"Greckie żyjątka" w mojej okolicy #2 oraz rozwiązanie zagadki: kto podgryza moje pomidory.
Ten wpis jest kolejnym o greckich żyjątkach w mojej okolicy.
Dzisiaj pokażę Wam również kolesia, który obgryza moje pomidory. Niestety nikomu nie udało się znaleźć odpowiedzi na moją mini-zagadkę w poście o pomidorach.
Tan tara tan! Oto i on:
Żółw grecki (bo o nim mowa) lubi wyspę Korfu, lubi także mój ogród. Podczas suchego lata, kiedy nie ma zbyt wiele świeżej zieleninki do podjadania, obgryza pomidory, kabaczki i dynie w moim ogrodzie.
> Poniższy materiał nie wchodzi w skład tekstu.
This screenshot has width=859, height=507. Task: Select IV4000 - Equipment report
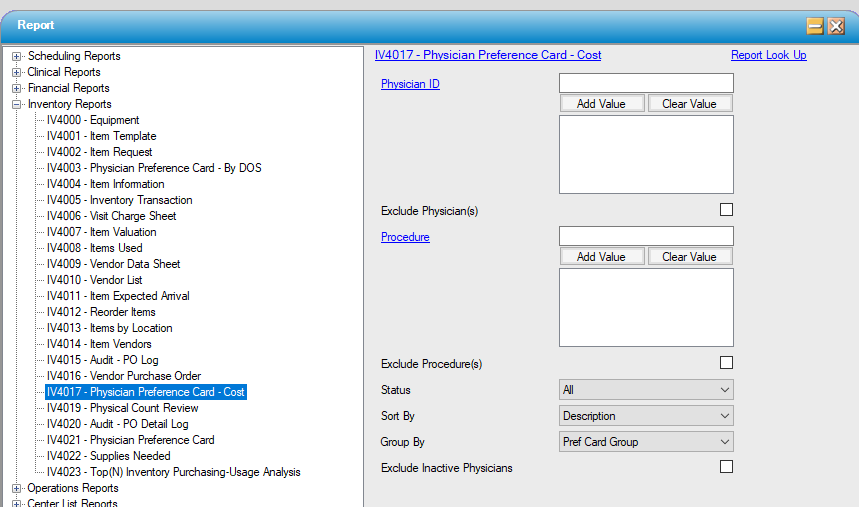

Na podjadanych roślinach widać specyficzne ślady od żółwich ząbków i pazurków.
Niełatwo jest go zauważyć bo chowa się pod roślinami albo kopie jamy w ziemi. Jednak czasami późnym popołudniem wychodzi z ogrodu na dłuższy spacer, pewnie w poszukiwaniu wody.
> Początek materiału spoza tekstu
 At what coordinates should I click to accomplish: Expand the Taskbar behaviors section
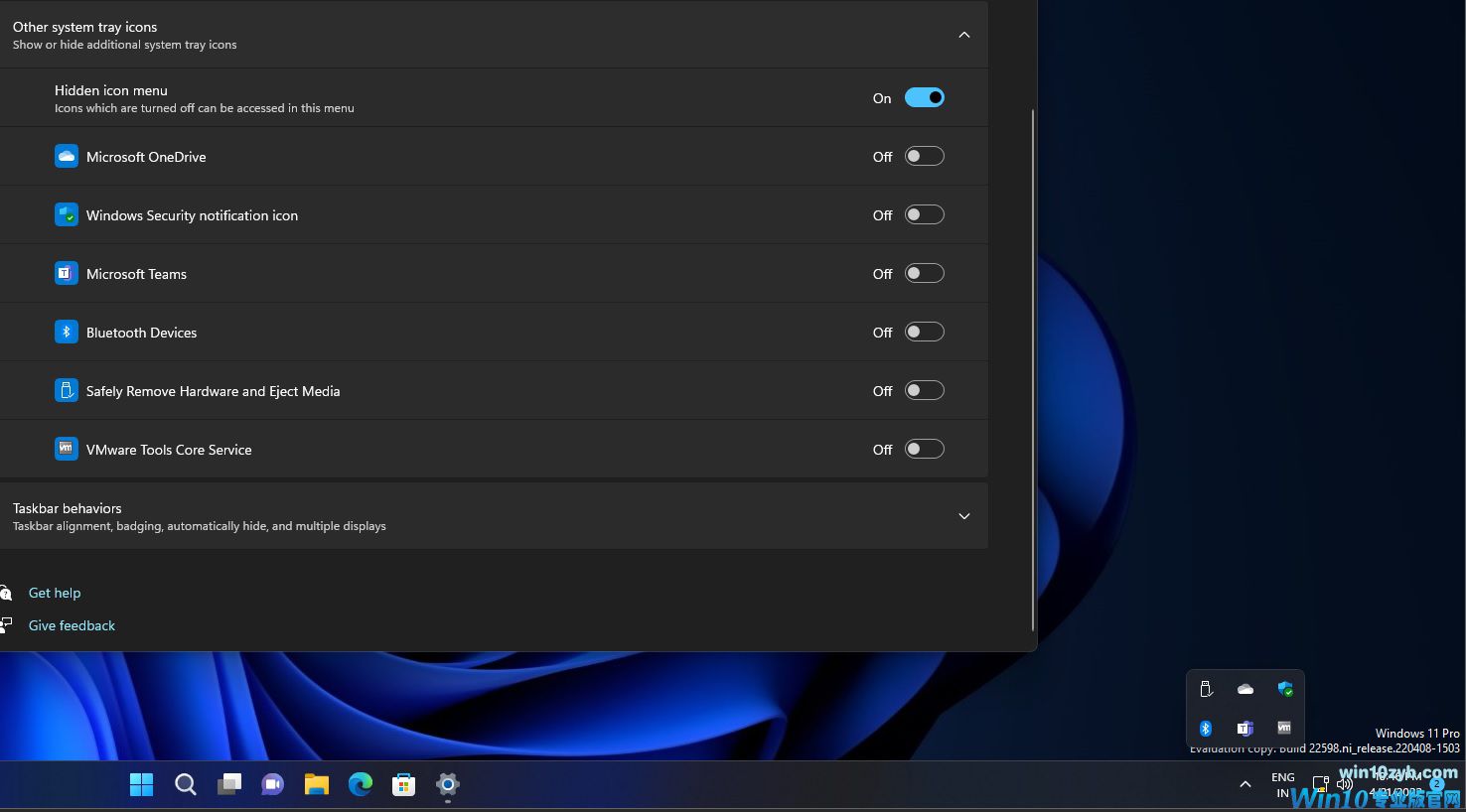tap(963, 516)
Całkiem możliwe, że jakaś żółwia rodzina rozmnaża się w mojej okolicy bo każdego lata jakiś osobnik ucztuje w moim ogrodzie, z czego oczywiście bardzo się cieszę. Raz nawet udało mi się znaleźć bardzo malutkiego żółwika całkiem blisko domu.
Zdarza się, że na niektórych plażach na Korfu składają jaja żółwie kareta-kareta. Grecy oznaczają takie miejsca wbijając w piasek bambusy (na kształt kwadratu lub okręgu) celem ochrony żółwiego potomstwa. Do tak oznaczonego miejsca oczywiście się nie zbliżamy...
Widzieliście kiedyś taką malutką ropuszkę? Zobaczcie jaka jest mała w porównaniu ze źdźbłem perzu i liściem truskawki, można ją bardzo łatwo przeoczyć.
A to może mama (albo tata?):
Nie wiem czy w moim ogrodzie mieszkają ropuchy szare, zielone czy inne bo nie bardzo wiem jak je rozróżnić. Jednak są i jest ich sporo, ich ubarwienie jest różnorodne a niektóre osobniki są na prawdę wielkie. Grecy przestrzegają, żeby o ropuch się nie zbliżać ze względu na ich jad, który podobno zostawia blizny na ludzkiej skórze.
Jeśli wychodzą ze swoich kryjówek w ziemi i można je zobaczyć nawet w ciągu dnia, to na 100% będzie padać - tak mówią greccy górale i ja również, ta prognoza pogody zawsze się sprawdza.
Kolejnymi żyjątkami zapowiadającymi deszcz są wszędobylskie na Korfu mrówki. Jeśli mrówki postanowią zrobić oblężenie werandy lub domu to na pewno będzie padać.
Na zakończenie tego wpisu mam dla Was bonus, jest to pasikonik kinoman:
Już wspominałam, że pasikoniki lubią ze mną mieszkać latem. Ja też darzę je sympatią i uwielbiam ich wieczorne, uspakajające cykanie.